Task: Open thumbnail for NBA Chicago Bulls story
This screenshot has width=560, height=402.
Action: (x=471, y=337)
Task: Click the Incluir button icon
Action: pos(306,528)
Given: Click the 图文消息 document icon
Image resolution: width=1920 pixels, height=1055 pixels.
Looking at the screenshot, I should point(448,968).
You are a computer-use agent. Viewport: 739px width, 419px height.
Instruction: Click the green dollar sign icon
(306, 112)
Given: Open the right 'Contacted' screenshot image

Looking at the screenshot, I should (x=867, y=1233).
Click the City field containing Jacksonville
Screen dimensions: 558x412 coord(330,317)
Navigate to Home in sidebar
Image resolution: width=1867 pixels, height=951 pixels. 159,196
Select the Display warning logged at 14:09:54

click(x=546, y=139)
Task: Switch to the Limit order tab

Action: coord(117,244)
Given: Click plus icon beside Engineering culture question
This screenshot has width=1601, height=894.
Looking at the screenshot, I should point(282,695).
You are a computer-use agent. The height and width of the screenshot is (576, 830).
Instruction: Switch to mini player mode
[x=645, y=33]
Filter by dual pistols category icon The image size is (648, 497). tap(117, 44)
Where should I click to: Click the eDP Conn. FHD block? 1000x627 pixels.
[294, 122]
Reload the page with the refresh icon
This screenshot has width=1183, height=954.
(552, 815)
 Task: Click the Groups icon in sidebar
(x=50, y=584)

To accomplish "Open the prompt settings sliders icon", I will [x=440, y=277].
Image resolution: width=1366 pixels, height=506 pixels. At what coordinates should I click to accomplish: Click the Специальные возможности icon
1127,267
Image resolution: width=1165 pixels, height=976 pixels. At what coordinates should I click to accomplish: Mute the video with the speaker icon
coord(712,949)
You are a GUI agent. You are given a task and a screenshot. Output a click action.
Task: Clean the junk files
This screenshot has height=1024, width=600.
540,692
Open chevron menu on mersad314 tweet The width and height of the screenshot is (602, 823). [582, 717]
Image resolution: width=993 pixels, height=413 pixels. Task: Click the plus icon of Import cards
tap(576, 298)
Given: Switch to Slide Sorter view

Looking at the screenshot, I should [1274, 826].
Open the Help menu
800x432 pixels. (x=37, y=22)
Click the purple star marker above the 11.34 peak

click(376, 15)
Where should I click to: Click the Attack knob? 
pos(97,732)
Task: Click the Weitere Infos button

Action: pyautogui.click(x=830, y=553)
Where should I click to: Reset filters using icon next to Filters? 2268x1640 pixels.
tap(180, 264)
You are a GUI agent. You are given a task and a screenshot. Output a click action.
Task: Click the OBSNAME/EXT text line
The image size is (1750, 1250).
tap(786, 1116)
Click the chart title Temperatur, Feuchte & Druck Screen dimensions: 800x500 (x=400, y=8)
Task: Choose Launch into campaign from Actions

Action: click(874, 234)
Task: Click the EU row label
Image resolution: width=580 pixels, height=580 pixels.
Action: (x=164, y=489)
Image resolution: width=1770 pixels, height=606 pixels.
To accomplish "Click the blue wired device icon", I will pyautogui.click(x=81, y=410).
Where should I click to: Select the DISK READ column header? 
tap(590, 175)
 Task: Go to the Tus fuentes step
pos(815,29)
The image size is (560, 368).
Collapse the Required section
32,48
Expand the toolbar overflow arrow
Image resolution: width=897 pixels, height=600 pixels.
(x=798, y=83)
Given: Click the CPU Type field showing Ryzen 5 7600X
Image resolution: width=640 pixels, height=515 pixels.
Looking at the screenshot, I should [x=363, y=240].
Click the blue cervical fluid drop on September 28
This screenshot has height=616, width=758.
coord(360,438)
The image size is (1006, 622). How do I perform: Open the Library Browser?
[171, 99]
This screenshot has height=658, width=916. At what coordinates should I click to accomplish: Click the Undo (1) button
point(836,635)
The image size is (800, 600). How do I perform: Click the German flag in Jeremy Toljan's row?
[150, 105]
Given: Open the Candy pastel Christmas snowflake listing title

■ ■ ■ ■ ■

- WORK INSTRUCTIONS
Say how many lines in the listing include the word "title", giving nothing but the number.

- YOUR RESPONSE
2